→ **Stated exercise**: Recast every line of the listing below as a numbered list, skipping blank lines and leaving the pictures out.

→ **Information supplied**:
# # # #

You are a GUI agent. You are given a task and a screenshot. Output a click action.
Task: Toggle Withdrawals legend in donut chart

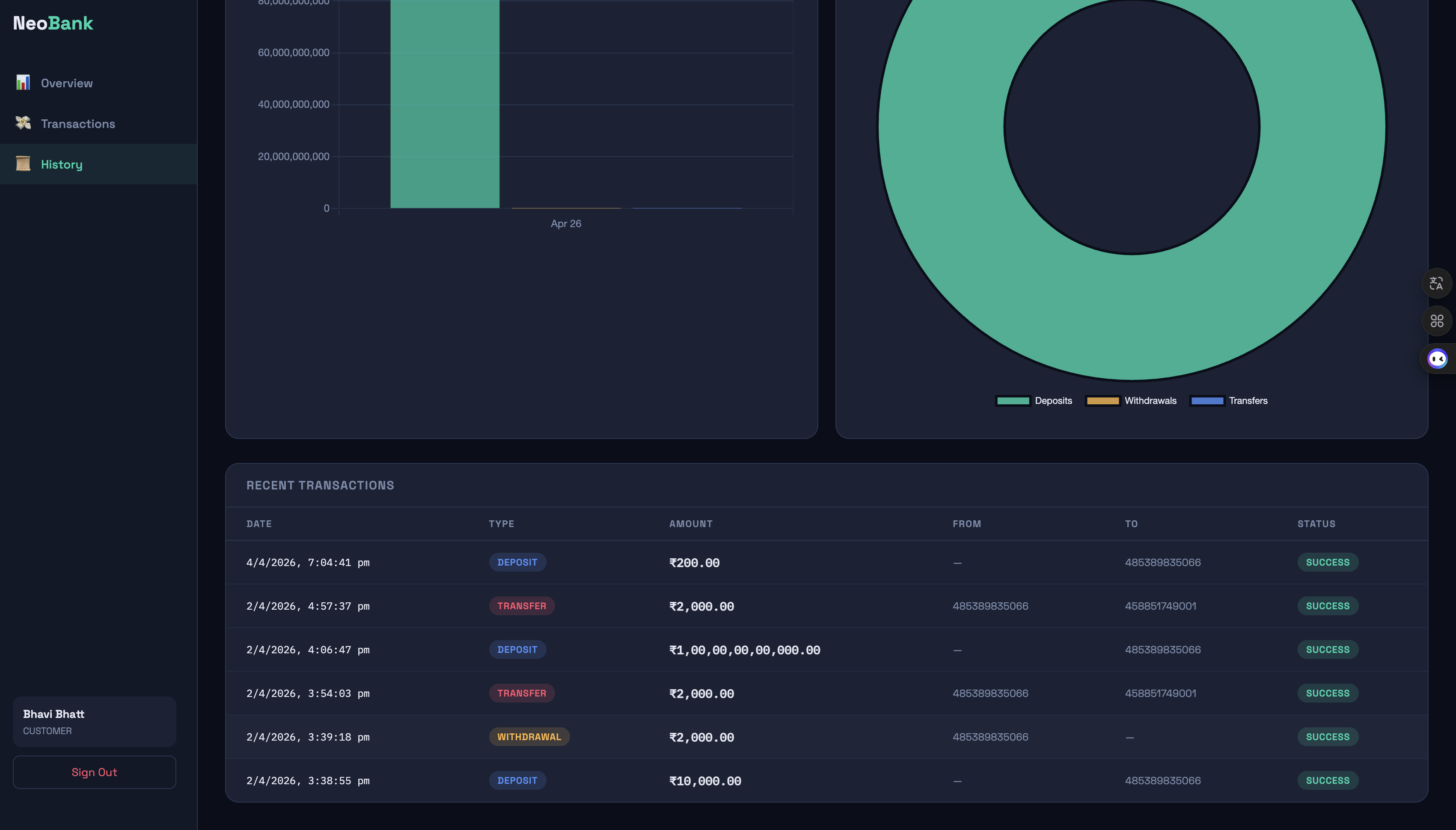1131,401
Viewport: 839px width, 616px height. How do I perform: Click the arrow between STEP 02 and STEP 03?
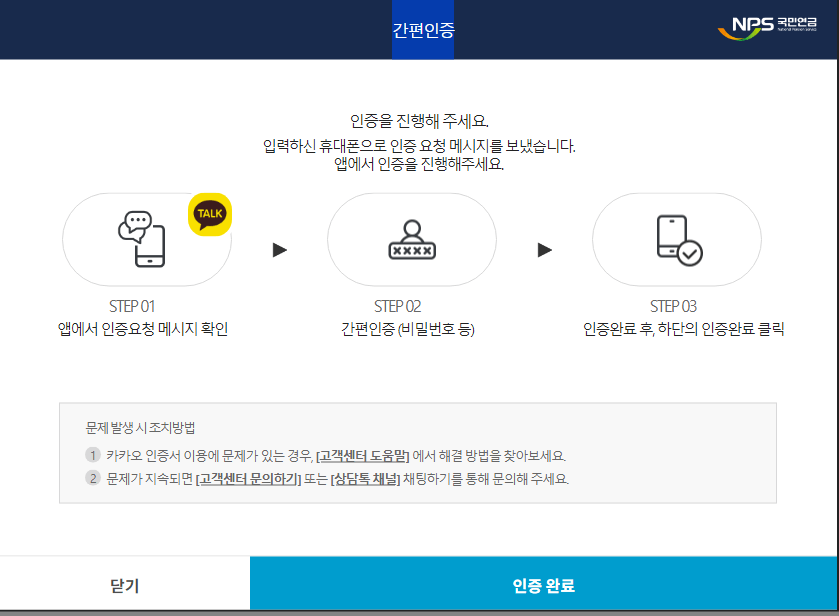click(x=545, y=250)
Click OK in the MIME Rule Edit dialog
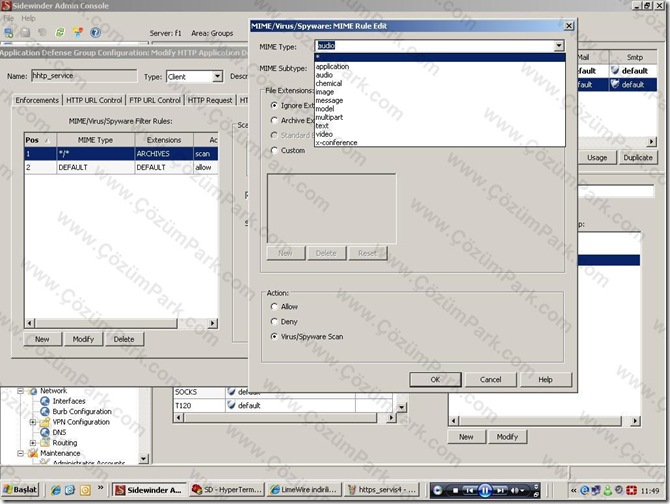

# # # #

→ **Written answer**:
1. You are a GUI agent. You are given a task and a screenshot. Output a click action.
2. Task: Toggle Withdrawals legend in donut chart
3. 1131,401
4. Viewport: 839px width, 616px height. How do I perform: Click the arrow between STEP 02 and STEP 03?
5. click(x=545, y=250)
6. Click OK in the MIME Rule Edit dialog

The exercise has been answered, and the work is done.